Partiendo entonces de este campo pre-subjetivo desde el que las formas acabadas de los objetos y de los sujetos se consolidan, Deleuze lanza su ataque más certero contra la filosofía trascendental kantiana y sus sucesivas resonancias en la tradición fenomenológica. Las facultades trascendentales del sujeto y, en general, el privilegio ontológico y epistemológico de la subjetividad trascendental no son otra cosa que el efecto de una confusión. La naturaleza de nuestro espíritu, el uso legítimo de nuestras facultades, es producto de un empobrecimiento de ese plano abierto de posibilidades no orgánicas para el pensamiento y la percepción. Por eso, el pensamiento para Deleuze no es una actividad de la conciencia, sino el efecto de la tensión que ella puede establecer con la espontaneidad de las fuerzas inconscientes. Badiou lo formula así: "Para comenzar a pensar hay que apartarse de la conciencia; podría decirse incluso que es preciso «inconscientizarse»" (Badiou, 2002: 38). Así, la tarea del filósofo consiste en mostrar lo que late por debajo de las formas subjetivas a priori y, con ello, deshacer el mito de la subjetividad trascendental. En su texto sobre Nietzsche, Deleuze lo ve así: "En lugar de principios trascendentales que son simples condiciones de pretendidos hechos, establecer principios genéticos y plásticos que refieren el sentido y el valor de las creencias, de las interpretaciones y las evoluciones" (Deleuze, 2000: 132). De tal forma que el problema no es ya el de las formas a priori, sino el de su génesis: esto es, el verdadero trascendental. Por ello debe haber un nuevo enfoque que apunte no sólo a las condiciones de la experiencia consciente, sino a las de una forma más amplia, a las condiciones de lo que Deleuze llamará en Nietzsche y la filosofía una experiencia real. En pocas palabras, la confusión radica en calcar las condiciones de toda experiencia y del pensamiento de las formas acabadas de la conciencia. "La equivocación de Kant consiste en haber «calcado lo trascendental sobre lo empírico» dándole la forma de un sujeto consciente correlativo a la forma de un objeto" (Zourabichvilli, 2003: 34)9.

En consecuencia, tras la disolución del sujeto originario, el nivel trascendental y el ontológico se traslapan en ese empirismo superior desde el que se hace visible el movimiento simultáneo por el cual salen a flote el sujeto y el objeto. Hay una continuidad entre el sujeto y el mundo en cuanto ambos son materializaciones resultantes del enfriamiento de un único y mismo plano de inmanencia. "Pero ¿por qué parece deslizarse tan fácilmente del estilo trascendental al estilo ontológico, invocando por ejemplo el <puro plan de inmanencia de un pensamiento-Ser, de un pensamiento-Naturaleza)? Esta impresión se debe al hecho de que no hay ya un Ego originario que marque las fronteras entre los dos discursos" (Zourabichvilli, 2003: 35)10. Deleuze acepta el reto de la crítica kantiana al asumir un pensamiento radical de las condiciones de la experiencia y del pensamiento previas a su conformación en el orden subjetivo11.

Datos del conjunto.
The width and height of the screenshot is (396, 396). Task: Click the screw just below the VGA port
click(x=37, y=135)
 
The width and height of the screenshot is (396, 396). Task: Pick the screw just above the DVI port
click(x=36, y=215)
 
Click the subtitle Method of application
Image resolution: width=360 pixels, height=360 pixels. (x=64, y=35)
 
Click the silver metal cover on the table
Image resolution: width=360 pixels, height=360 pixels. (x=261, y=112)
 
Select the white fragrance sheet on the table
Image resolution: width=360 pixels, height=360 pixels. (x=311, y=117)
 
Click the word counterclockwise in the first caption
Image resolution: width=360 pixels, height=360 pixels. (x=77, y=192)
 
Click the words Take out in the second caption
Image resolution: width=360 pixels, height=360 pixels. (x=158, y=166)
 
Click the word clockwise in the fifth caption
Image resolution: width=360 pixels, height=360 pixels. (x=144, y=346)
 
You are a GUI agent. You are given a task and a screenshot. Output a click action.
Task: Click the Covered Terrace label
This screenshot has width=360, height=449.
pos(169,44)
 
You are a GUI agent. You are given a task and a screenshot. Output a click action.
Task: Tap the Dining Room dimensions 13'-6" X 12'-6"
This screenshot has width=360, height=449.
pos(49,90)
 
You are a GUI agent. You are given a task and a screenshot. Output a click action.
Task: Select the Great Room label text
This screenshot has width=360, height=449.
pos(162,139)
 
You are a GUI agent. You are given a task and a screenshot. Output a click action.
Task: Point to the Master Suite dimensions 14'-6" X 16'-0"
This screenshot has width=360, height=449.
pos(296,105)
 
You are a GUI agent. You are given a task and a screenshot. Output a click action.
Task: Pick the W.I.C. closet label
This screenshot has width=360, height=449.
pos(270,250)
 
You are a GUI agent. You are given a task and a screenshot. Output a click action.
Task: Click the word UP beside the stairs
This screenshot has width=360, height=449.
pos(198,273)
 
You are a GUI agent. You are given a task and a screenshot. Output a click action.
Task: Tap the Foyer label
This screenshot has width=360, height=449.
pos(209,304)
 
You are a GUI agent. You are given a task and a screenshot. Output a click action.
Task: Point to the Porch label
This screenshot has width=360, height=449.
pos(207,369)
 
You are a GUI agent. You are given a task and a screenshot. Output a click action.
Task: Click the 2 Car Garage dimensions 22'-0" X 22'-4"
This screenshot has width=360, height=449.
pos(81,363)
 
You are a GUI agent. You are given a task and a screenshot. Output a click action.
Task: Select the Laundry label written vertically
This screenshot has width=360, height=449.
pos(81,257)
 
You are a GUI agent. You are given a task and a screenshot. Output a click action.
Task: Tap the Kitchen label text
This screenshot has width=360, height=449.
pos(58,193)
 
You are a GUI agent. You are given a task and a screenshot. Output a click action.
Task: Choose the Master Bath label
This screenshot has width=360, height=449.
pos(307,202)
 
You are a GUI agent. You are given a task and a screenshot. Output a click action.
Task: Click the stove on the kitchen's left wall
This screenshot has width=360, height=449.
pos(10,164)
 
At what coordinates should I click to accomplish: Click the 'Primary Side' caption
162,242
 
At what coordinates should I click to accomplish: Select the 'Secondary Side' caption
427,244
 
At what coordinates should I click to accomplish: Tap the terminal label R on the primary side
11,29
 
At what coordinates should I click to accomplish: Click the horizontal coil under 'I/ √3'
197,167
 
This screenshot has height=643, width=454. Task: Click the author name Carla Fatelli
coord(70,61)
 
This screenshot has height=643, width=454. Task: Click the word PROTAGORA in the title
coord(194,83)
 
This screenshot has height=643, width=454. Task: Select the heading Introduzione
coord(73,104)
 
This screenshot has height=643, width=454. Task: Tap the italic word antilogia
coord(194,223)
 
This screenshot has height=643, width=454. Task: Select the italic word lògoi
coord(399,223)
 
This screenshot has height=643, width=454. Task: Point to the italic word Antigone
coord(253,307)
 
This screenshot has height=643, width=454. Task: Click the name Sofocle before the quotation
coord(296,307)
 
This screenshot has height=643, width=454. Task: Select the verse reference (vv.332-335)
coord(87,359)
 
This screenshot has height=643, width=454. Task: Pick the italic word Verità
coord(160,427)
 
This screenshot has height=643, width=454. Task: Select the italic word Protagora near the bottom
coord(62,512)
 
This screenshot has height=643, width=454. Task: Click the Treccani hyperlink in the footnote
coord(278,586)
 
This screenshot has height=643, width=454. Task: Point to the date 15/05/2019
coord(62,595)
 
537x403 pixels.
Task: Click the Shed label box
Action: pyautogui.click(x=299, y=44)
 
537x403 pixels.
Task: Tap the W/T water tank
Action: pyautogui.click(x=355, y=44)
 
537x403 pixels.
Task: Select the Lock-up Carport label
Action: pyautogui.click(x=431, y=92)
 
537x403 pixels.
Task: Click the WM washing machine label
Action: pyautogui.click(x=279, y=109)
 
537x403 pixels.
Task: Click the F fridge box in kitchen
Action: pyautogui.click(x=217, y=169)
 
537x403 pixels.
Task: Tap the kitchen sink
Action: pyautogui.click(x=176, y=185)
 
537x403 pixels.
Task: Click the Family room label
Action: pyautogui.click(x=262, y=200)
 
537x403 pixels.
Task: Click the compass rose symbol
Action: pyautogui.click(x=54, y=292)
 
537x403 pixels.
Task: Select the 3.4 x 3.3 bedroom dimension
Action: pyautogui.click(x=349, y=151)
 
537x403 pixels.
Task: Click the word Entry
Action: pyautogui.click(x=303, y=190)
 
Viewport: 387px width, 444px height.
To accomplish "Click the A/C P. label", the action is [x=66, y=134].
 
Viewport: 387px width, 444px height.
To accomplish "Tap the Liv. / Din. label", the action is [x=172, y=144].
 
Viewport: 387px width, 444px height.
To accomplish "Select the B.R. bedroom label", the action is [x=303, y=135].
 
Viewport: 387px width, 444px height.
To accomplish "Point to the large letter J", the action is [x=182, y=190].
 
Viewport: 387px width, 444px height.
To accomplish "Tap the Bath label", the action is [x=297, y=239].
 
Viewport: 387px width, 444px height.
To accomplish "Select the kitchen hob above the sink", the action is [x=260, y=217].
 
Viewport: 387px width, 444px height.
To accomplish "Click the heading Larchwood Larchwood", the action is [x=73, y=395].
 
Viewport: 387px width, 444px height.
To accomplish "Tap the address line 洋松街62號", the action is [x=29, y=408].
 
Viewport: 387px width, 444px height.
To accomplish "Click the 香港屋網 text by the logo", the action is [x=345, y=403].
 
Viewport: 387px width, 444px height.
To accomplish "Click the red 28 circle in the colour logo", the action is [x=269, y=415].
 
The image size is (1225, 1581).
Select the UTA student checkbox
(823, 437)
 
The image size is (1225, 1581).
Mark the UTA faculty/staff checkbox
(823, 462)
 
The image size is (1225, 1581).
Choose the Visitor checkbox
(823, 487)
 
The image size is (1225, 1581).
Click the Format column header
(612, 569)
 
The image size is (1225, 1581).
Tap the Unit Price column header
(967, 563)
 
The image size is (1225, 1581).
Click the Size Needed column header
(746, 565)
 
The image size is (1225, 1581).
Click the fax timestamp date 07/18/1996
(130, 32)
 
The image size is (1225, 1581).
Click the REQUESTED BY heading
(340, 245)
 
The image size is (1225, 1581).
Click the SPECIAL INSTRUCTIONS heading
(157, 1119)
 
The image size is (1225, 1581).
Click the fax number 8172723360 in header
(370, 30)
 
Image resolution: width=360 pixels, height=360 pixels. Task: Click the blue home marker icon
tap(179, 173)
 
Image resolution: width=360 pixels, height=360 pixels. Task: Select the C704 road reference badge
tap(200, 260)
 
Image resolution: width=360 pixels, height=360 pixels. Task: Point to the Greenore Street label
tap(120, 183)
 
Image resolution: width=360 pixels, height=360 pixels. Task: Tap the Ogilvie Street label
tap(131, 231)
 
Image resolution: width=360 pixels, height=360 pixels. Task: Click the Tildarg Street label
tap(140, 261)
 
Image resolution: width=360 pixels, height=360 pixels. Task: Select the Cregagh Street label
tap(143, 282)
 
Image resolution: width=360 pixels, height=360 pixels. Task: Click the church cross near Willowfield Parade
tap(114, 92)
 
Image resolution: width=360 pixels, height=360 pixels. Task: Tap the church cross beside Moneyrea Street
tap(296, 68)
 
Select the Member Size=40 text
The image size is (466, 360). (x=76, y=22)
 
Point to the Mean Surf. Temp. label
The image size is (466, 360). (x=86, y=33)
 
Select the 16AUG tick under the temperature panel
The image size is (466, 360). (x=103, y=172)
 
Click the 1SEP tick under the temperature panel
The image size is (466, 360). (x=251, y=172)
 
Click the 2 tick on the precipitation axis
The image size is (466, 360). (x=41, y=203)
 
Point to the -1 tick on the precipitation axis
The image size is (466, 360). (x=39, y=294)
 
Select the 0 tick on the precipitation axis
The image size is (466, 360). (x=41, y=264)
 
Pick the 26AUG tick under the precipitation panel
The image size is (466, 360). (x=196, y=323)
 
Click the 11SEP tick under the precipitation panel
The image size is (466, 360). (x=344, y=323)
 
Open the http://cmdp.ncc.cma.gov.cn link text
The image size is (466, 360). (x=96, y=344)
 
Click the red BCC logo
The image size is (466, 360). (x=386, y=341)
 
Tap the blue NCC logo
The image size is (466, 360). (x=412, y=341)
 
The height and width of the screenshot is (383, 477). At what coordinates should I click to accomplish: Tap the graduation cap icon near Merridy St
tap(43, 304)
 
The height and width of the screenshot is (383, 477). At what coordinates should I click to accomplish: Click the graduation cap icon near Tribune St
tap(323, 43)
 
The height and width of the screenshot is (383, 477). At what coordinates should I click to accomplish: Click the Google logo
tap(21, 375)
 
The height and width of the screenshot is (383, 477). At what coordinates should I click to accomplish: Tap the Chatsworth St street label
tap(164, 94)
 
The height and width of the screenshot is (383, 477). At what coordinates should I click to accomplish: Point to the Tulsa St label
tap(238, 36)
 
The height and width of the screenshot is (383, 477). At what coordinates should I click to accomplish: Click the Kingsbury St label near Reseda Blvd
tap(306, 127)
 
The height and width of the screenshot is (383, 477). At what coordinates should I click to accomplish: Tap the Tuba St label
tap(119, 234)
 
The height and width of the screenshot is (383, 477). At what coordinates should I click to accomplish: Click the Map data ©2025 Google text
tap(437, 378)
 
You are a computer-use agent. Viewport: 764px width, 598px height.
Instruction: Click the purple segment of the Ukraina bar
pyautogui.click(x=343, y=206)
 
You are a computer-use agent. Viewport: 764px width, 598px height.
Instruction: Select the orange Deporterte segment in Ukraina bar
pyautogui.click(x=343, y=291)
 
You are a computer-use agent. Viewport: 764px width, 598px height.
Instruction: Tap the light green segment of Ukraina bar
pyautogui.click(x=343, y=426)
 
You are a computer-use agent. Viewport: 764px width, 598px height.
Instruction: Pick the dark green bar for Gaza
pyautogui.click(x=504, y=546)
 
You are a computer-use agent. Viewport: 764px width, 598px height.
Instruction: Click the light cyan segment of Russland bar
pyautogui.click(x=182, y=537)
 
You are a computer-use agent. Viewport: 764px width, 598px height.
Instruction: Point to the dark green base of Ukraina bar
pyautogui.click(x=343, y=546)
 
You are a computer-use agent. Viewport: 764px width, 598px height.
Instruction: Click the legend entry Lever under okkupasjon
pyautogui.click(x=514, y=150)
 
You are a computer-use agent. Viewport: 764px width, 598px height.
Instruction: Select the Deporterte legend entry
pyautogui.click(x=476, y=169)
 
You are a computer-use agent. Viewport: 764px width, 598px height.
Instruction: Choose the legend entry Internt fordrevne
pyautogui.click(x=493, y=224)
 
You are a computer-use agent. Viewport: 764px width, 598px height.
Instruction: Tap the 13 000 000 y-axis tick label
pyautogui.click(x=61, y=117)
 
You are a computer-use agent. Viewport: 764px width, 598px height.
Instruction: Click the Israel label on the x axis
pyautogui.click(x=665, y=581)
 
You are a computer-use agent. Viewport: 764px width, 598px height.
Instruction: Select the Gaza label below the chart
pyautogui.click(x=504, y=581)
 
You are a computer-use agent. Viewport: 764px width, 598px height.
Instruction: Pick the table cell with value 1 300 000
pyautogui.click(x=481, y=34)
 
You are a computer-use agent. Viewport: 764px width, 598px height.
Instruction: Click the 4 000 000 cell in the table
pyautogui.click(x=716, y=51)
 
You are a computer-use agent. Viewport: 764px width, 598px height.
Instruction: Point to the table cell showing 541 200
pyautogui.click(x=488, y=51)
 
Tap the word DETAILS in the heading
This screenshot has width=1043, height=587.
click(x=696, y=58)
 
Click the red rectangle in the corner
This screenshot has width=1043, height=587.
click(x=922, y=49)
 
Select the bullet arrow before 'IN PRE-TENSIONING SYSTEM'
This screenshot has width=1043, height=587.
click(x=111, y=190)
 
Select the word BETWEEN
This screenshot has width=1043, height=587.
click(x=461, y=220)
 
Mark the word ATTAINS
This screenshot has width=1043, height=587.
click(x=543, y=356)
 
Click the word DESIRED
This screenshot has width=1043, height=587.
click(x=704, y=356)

Consigna A. Según el fragmento sobre Deleuze y Kant, ¿en qué consiste la equivocación de Kant de acuerdo con la cita de Zourabichvilli?
Consigna B. Prosigue el fragmento sobre Deleuze y Kant a partir de su última oración.
Las filas no tienen relación alguna con el fragmento.

Respuesta escrita A. En haber «calcado lo trascendental sobre lo empírico», dándole la forma de un sujeto consciente correlativo a la forma de un objeto.

Respuesta escrita B.
De momento, entonces, hemos establecido el plano continuo e intensivo como condición a priori del pensamiento, de la subjetividad y del mundo mismo en su organicidad. Con ello, hemos ampliado las posibilidades de devenir de los compuestos orgánicos por efecto de esto informe que los habita palpitando silenciosamente en su seno. Resta extraer las consecuencias que esto puede significar al nivel del pensamiento.

Lo sublime y una nueva modalidad del pensamiento

TODO ESTO ENTRAÑA UNA NUEVA IDEA DE LO QUE SIGNIFICA PENSAR, ya no como el ejercicio facultativo de una subjetividad constituida a priori. Las palabras de Alain Badiou resumen perfectamente la postura de quien en algún sentido fue su mentor:

[L]a intencionalidad presenta el pensamiento como si fuera una relación interiorizada, la conciencia y su objeto, la ideación y lo ideado, el polo noético y el polo noemático, o, en la variante sartreana, el en-sí y el para sí. Ahora bien, como el pensamiento es precisamente el despliegue del ser-uno, su condición nunca puede ser la visión interiorizada, la re-presentación o la conciencia-de (Badiou, 2002: 38).

El pensamiento como facultad no es un estado originario que se enfrente al mundo natural como su objeto; por el contrario, Deleuze apunta a comprender cuáles son las fuerzas a partir de las que tal o cual manera de pensar llega a constituirse siempre a partir del continuo que es el mundo del que surgen toda conciencia y subjetividad. En su aislamiento:

El pensamiento aparece como una simple facultad; pero he aquí una visión abstracta, o bien el estado de un pensamiento "separado de lo que él puede" y que, desde ese momento, piensa abstractamente, se limita a reflexionar sobre los datos de la representación. Para Deleuze, el estado de simple facultad, de simple posibilidad sin capacidad efectiva no es natural u originario (...) En estado de simple facultad, el pensamiento opera abstractamente, reflexivamente, en el horizonte cerrado de la representación. No es afectado y no tiene que vérselas con fuerzas (Zourabichvilli, 2004: 40)12.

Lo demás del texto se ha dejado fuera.